According to Forrester Research, between 2009 and 2014 the number of U.S. households banking online is expected to increase from 54 million to 66 million. While online banking grows apace, the depth and scale of threats to Internet banking security becomes more complex. Be it a result of phishing, kiting, man-in-the-browser or Dumpster diving for personal data from an individual's social networking site — the fraudster's tool kit grows by the day.
In the past, banks invested in multifactor authentication to try to ensure that only legitimate users accessed online banking systems; they also invested in systems that provide IP address intelligence for online banking transactions. However, although IP address intelligence detects account takeover where fraudsters have used phishing techniques and malware to obtain login credentials of legitimate users, it falls short at detecting man-in-the-browser attacks — which take place without affecting the legitimate device and IP address data sent with the transaction.
So what can banks do to protect themselves from man-in-the-browser attacks? Customer authentication measures aren't sufficient, so instead banks can mitigate their risk by gaining a better understanding of the activity within an online banking session to determine if it fits the established profile of the genuine customer.
Increasingly, banks that take a layered approach to monitoring a customer's account and transaction activity are in the strongest position to minimize online fraud. For example, all customer interactions can be categorized into event classes that incorporate monetary and nonmonetary actions such as: payment events — financial transactions such as funds transfers and bill payments; login events — IP address and session ID profiling; password events — changes in logon passwords; profile events — changes to customer demographic information; and navigation events — changes to how a customer navigates an online portal. A break in pattern of one of these may not indicate fraudulent activity. However when monitored together, the identification of small anomalies becomes a strong predictor of criminal intent.
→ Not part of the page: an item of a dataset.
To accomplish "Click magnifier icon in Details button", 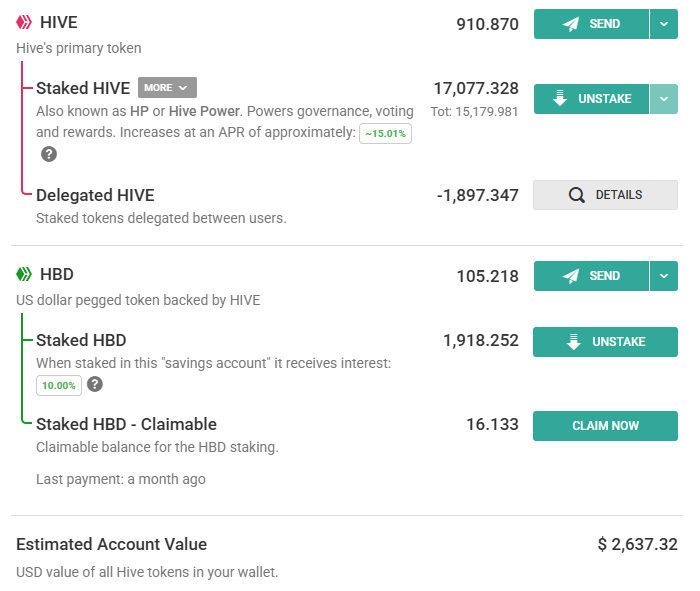I will pyautogui.click(x=576, y=195).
Not only are customers bombarded with security threats from the moment they log on to their PC, cell phone or smart phone, but once "in," fraudsters are increasingly cunning in navigating a customer's banking and financial profile; and attacking that customer across multiple transaction channels, from checking to credit and debit card or savings accounts. So, even if a fraudster enters an account through a low-balance debit card, he can move from there into a customer's savings or loan account and quickly begin removing funds — thus vastly raising the risk and size of the potential loss. Because many financial institutions' banking security systems are often deployed in silos, fraudsters seek to gain access through one silo and jump to another to take advantage of a multitude of channels and transactions. Banks and financial institutions need to explore enterprise fraud management systems that take a full view of an institution's relationship with a customer. An enterprisewide approach protects institutions at multiple levels, from identity theft to deposit fraud. This expanded view allows institutions to better detect and prevent fraud by monitoring transactions and events across the range of customer activity.
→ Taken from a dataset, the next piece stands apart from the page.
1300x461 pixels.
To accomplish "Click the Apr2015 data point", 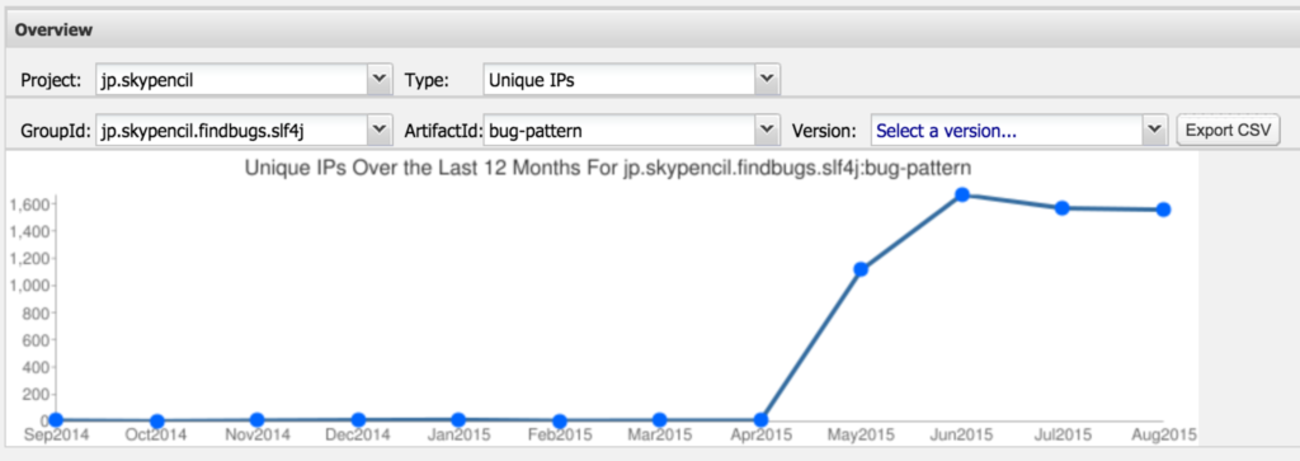I will pyautogui.click(x=760, y=420).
Genuine customers tend to make transfers and bill payments to the same accounts and of fairly consistent amounts. Alternatively, fraudsters will transfer money to an account or biller that the genuine customer has never used, often for a much greater value than normal. Account profiling is a technique that enables institutions to cross-reference all external accounts with which a customer has transacted in the past 12 months against each new transfer. When high-risk activity is detected, action can be taken in real time or near real time to stop the transfer of funds from the customer's account, or to contact the customer to confirm that the transaction is genuine.
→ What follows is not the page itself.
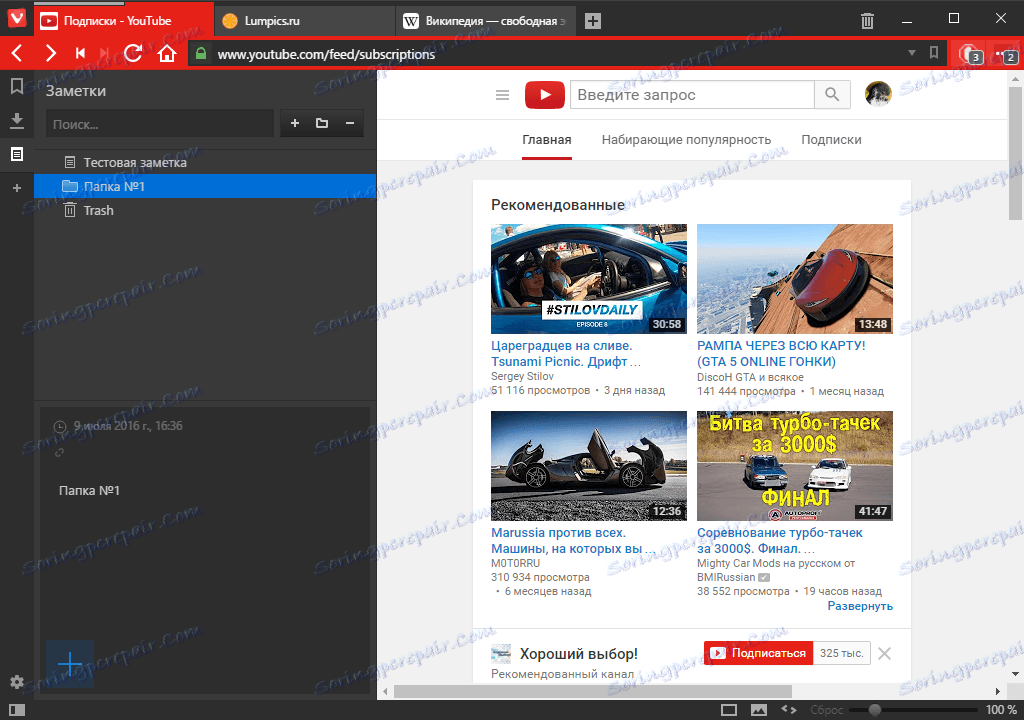Expand recommendations with the Развернуть link
1024x720 pixels.
[x=860, y=606]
Combining real-time fraud detection tools with customer information across various channels gives banks a complete view of behavior to reduce fraud and detect fraud patterns faster in order to stay ahead of rapidly changing threats. Moreover, a layered approach to online banking fraud monitoring, one that analyzes login events, outgoing transactions and risky sequences of events, best positions an institution to minimize online banking fraud, thus mitigating risk, protecting the brand and increasing customer satisfaction and loyalty — precious commodities these days.